Overview
This lecture introduces triangles, covering their definitions, types, important theorems, and properties, along with key formulas and concepts in triangle geometry.
Triangle Basics
- A triangle has three sides, three angles, and three vertices (corners).
- The sum of the interior angles in any triangle is always 180°.
Types of Triangles
- By sides:
- Equilateral: three equal sides, all angles 60°.
- Isosceles: two equal sides, angles opposite equal sides are equal.
- Scalene: all sides and angles are different.
- By angles:
- Acute: all angles less than 90°.
- Right: one angle exactly 90°.
- Obtuse: one angle greater than 90°.
Triangle Theorems and Properties
- Exterior Angle Theorem: An exterior angle equals the sum of the two non-adjacent interior angles.
- Triangle Inequality Theorem: The sum of any two sides must be greater than the third side.
- Perimeter: The sum of all three side lengths.

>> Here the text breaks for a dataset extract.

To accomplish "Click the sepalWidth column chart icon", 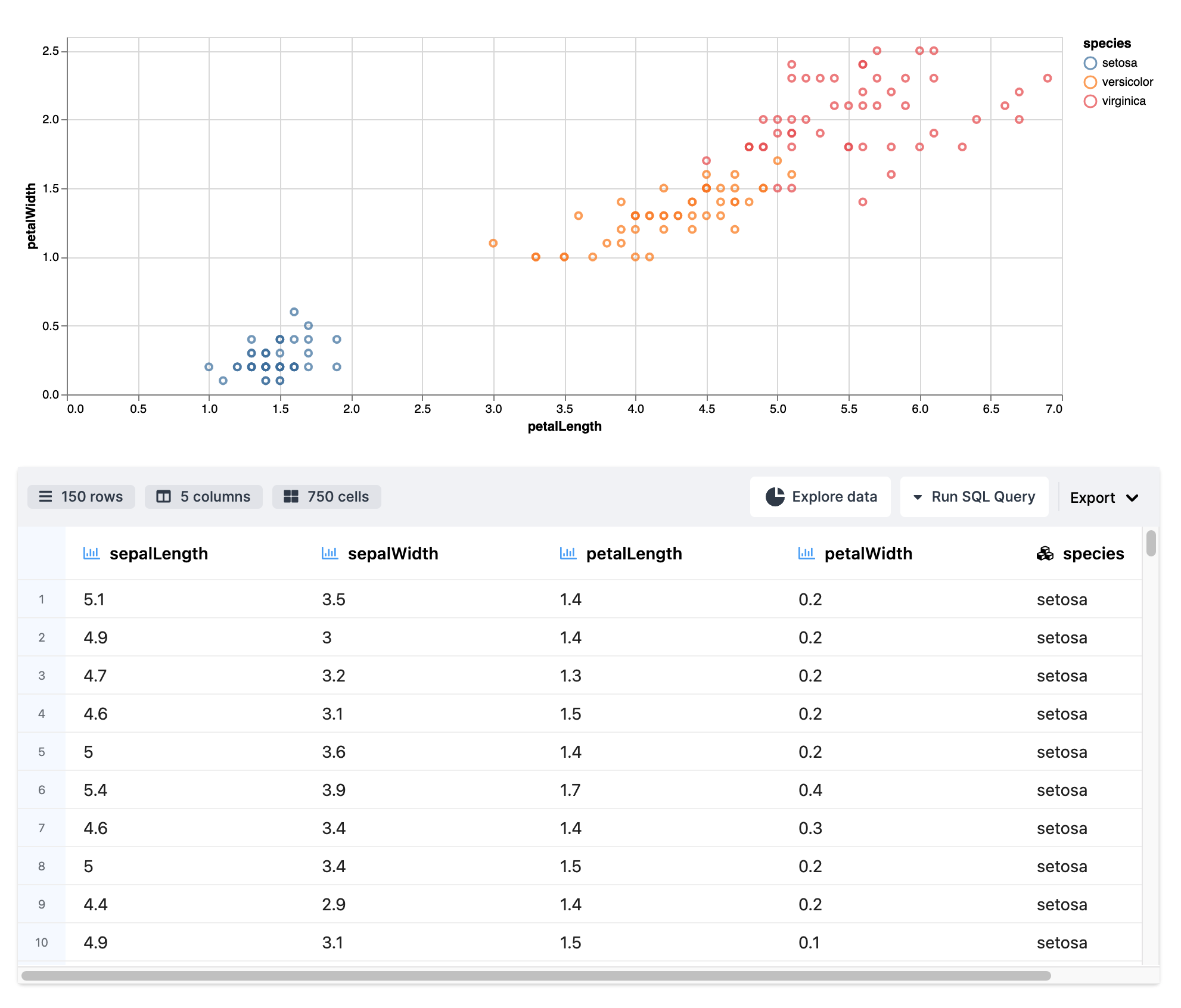I will click(330, 553).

- Base and Height: Any side can be the base; the height is a perpendicular line from the opposite vertex to the base.
Area and Key Formulas
- Area formula: (1/2) × base × height.
- In right triangles, one leg can be the height if it meets the base at 90°.
- In obtuse triangles, the height may fall outside the triangle.
Congruence and Similarity
- Congruent triangles: Same shape and size; checked by SSS, SAS, ASA, AAS, or RHS criteria.
- Similar triangles: Same shape, different size; checked by AA, SSS (ratio), or SAS (ratio and included angle).
Special Theorems
- Pythagorean Theorem: In right triangles, a² + b² = c² (c is hypotenuse).
- Median Theorem: A median connects a vertex to the midpoint of the opposite side and divides the area in half.
- Centroid Theorem: The three medians intersect at the centroid, which divides each median in a 2:1 ratio and is the triangle’s balance point.
- Angle Bisector Theorem: An angle bisector divides the opposite side in the same ratio as the other two sides.
Equilateral Triangle Properties
- All sides and angles are equal.
- Height, median, and angle bisector from each vertex are the same line.
Key Terms & Definitions
- Triangle — a three-sided polygon with three angles and three vertices.
- Vertex (plural: vertices) — a corner point of a triangle.
- Median — a line from a vertex to the midpoint of the opposite side.
- Centroid — the intersection point of all medians.
- Bisector — a line that divides an angle into two equal parts.
- Congruence — triangles that are identical in shape and size.
- Similarity — triangles with the same shape but different sizes.
Action Items / Next Steps
- Practice identifying and classifying triangles by sides and angles.
- Solve problems using the angle sum, perimeter, and area formulas.
- Attempt exercises on congruence and similarity criteria.
- Review the centroids and medians in various triangles.
- Prepare for part two of the lecture.